Das Tiroler Radkonzept ist aber auch ein Beitrag zum Klimaschutz und zur Erreichung der Energieziele des Landes „Tirol 2050 energieautonom“. Innerhalb einer Generation soll das Verkehrssystem auf umweltfreundliche und emissionsfreie Mobilität umgestellt werden. Dem Rad kommt dabei eine wichtige Rolle zu. Jede zweite Autofahrt in Tirol ist kürzer als fünf Kilometer und daher ist das Potenzial für das Rad als alternatives Verkehrsmittel sehr groß. Mit bis zu 60 Prozent der Kosten für die Planung, Errichtung und Instandhaltung von regionalen und überregionalen Radwegen sowie touristischen Radwegverbindungen unterstützt das Land Tirol Gemeinden, Gemeindeverbände und Tourismusverbände.
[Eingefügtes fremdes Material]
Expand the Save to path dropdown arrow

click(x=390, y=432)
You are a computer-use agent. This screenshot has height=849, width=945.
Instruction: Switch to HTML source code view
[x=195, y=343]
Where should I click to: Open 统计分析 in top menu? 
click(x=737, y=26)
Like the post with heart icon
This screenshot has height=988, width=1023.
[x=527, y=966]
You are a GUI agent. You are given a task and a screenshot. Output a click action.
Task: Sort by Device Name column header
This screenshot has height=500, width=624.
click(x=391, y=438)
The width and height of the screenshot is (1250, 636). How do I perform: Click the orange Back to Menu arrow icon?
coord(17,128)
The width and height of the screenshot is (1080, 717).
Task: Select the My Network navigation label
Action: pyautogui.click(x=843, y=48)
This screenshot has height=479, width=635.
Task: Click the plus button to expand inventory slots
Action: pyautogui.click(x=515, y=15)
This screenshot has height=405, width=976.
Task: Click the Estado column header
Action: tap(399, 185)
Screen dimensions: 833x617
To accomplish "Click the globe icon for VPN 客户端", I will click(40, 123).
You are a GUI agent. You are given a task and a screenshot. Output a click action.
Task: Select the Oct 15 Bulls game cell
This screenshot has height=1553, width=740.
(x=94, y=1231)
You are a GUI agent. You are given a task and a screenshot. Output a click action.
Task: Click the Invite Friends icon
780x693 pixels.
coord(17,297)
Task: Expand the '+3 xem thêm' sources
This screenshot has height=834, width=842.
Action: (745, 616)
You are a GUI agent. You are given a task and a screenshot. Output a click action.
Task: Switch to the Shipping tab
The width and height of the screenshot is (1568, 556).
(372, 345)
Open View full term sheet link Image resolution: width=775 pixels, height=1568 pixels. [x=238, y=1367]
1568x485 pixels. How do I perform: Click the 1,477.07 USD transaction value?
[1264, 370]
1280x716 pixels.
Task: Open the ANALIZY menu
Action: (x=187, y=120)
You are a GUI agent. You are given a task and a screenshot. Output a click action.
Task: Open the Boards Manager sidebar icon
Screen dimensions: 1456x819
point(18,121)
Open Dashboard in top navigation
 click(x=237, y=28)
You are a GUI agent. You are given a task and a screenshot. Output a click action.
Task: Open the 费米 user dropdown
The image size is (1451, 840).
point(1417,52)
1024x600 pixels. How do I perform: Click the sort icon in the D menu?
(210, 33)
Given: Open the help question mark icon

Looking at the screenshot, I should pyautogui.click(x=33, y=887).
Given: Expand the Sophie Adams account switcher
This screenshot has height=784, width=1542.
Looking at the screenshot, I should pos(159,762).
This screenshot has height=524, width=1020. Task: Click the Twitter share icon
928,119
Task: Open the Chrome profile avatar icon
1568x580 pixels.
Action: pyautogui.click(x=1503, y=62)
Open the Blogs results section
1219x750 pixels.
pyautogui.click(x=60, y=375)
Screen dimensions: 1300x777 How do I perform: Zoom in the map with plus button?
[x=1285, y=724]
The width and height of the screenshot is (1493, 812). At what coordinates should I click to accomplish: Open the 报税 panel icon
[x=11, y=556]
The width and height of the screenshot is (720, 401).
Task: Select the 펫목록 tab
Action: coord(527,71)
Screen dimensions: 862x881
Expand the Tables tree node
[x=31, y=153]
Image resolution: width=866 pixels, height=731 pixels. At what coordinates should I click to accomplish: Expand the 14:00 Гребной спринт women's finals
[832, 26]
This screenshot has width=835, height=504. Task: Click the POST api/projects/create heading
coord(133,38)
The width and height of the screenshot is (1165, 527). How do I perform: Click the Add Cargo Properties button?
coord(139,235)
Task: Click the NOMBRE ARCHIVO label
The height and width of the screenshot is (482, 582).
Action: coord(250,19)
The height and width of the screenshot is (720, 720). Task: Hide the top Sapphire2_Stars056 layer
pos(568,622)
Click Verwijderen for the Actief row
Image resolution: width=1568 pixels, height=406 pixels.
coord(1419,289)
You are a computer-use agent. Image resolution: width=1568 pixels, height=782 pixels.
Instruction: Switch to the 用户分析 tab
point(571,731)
Neben baulichen Infrastrukturmaßnahmen sind auch Verbesserungen bei der Anbindung des Radverkehrs an den öffentlichen Verkehr und die verstärkte Mitnahmemöglichkeit von Fahrrädern in den Öffis geplant. Ausgebaut werden soll auch das Tiroler Leihradnetz. 

Das Land Tirol hat das Radkonzept zur Steigerung und Attraktivierung des Radverkehrs in Tirol erstellt. Damit soll einerseits der zunehmenden Bedeutung des Radverkehrs und den Anforderungen der Radfahrenden, zugleich aber auch den Intentionen verschiedener Richtlinien entsprochen werden, die eine vermehrte Nutzung der Verkehrsmittel des Umweltverbundes erfordern.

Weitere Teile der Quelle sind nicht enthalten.